▶ _Problems_:
1: According to the excerpt on SEC football oversigning, what limit did the SEC place on football signing classes last year?
2: In the excerpt on SEC football oversigning, replace "preference" with "choice" and write out the part that opens with the words containing "Mississippi State coach" and closes with "be his preference.".
3: Pick up the excerpt on SEC football oversigning after its last sentence and write the next part.

▶ _Page excerpt_:

====================

But it’s not difficult, some coaches contend, to work with the numbers in such a way that prospective student-athletes know what they’re getting before August when football and classes in new surroundings intersect.
Just last year, the SEC passed legislation limiting football signing classes for its members to 28 recruits.
Ole Miss coach Houston Nutt says he has been portrayed as the “poster boy” for oversigning.
Meanwhile, Georgia coach Mark Richt says he’s been portrayed as the leading voice against it.
Richt offered a more moderate opinion on Tuesday.
“I think everybody has a right to manage their own numbers,” Richt said. “All I’ve said is, if you sign 25 guys and there’s only room for 20 and, after summer, you have to tell two or three of them they have to wait until January and they’re shocked, I don’t think that’s right.”
Mississippi State coach Dan Mullen said if a 25-signee limit is imposed by SEC presidents later this week that he will “make it work.”
But that won’t be his preference.
“We signed a young man a couple of years ago who is now a very successful pro baseball player. We knew there was a good chance he wasn’t going to come play for us. But it was the opportunity to sign and get a scholarship, have a backup plan if baseball didn’t work out. Well, when you start putting all those limitations on it, that young man might not be able to sign with you now. I think those are the things you have to be very cautious about,” Mullen said.
That was the argument Nutt used two years ago with his 2009 class, a 37-member unit heading into his second season at Ole Miss.
Nutt talked about creating the experience, bonding with recruits and, hopefully, giving his school a leg up in the re-recruiting process.

====================

▶ _Entries on finding words and elements_:
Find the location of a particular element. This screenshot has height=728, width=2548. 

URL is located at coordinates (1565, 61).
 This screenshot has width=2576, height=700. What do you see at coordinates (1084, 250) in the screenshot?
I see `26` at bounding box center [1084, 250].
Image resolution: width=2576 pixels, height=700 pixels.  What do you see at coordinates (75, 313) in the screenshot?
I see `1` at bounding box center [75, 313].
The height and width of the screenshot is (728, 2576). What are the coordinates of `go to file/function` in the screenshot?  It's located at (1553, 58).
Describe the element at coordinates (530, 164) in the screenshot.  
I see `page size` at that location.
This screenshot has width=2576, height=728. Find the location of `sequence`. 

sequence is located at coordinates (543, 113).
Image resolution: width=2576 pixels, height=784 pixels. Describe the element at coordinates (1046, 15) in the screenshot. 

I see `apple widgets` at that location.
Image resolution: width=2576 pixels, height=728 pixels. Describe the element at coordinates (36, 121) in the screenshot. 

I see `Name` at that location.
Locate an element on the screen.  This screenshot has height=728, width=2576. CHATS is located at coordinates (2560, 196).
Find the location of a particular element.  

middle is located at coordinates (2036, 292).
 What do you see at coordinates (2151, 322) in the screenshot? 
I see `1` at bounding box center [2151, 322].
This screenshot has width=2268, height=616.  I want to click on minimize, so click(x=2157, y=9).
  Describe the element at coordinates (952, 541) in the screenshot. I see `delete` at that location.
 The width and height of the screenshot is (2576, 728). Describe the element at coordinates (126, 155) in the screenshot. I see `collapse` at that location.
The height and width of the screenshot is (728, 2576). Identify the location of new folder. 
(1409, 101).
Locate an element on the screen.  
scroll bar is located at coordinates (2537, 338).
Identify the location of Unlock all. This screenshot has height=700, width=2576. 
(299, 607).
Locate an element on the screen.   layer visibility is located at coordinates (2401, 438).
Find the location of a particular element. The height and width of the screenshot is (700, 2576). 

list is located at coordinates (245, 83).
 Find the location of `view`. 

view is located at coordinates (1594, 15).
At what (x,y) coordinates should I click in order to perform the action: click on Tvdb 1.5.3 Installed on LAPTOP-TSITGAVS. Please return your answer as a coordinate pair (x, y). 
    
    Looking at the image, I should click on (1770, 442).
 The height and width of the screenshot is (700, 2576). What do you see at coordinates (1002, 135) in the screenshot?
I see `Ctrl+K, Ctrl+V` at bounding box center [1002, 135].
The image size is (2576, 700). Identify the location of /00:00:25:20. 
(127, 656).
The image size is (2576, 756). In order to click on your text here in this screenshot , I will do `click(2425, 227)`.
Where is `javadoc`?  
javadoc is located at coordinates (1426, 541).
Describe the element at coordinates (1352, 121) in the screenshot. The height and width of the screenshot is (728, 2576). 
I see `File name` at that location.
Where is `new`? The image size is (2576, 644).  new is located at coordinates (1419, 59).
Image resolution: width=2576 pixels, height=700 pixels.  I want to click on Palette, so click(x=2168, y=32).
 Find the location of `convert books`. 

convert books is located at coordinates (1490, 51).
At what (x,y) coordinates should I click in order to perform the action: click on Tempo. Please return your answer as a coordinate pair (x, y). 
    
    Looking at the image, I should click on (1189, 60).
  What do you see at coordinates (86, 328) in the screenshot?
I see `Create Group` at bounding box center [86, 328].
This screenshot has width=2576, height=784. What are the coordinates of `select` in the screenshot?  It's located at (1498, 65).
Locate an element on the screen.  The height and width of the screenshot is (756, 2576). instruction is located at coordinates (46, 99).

====================

▶ _In response_:
1: It limited signing classes for its members to 28 recruits.

2:
Mississippi State coach Dan Mullen said if a 25-signee limit is imposed by SEC presidents later this week that he will “make it work.”
But that won’t be his choice.

3:
A more concrete picture of what type of changes regarding oversigning – if any – will occur should begin to emerge later today after a joint meeting of the coaches and athletics directors.
Later this week, the directors will present their plan to the school presidents. Nothing will be finalized until the presidents vote on Friday.
Handing off a plan to the presidents is far from a rubber-stamp process, Ole Miss AD Pete Boone said.
“The presidents, from my understanding, may have some sort of thought process on their own that nobody’s talked about yet. I have not talked to Dan Jones,” he said.
Last year, athletics directors presented a plan for football staff size to the presidents, who rejected it, Boone said.
On Tuesday, most coaches favored a small amount of oversigning. At least one just didn’t talk about it.
“It’s not a policy we have at Florida,” said Will Muschamp, entering his first year as the Gators’ head coach. “We don’t oversign. We’ve been successful. It’s not an issue. I agree with our philosophy. Wouldn’t you?”
Many do not.
“A year ago we put a lot of time and thought into this and came up with 28,” Chizik said. “I doubt we’ve given it enough time.”
If Nutt leads the fight behind closed doors today, the stars may be aligning in his favor, but there’s a long way to go.
“If you say it’s 25, you better be right. You can’t make mistakes, and that makes it even tougher to jump out on that limb with a guy who lacks a little character. ‘He’s not a bad kid, coach.’ We hear that a lot,” Nutt said. “There will be fewer opportunities for the ones who are borderline. That’s the first thing that comes to mind.”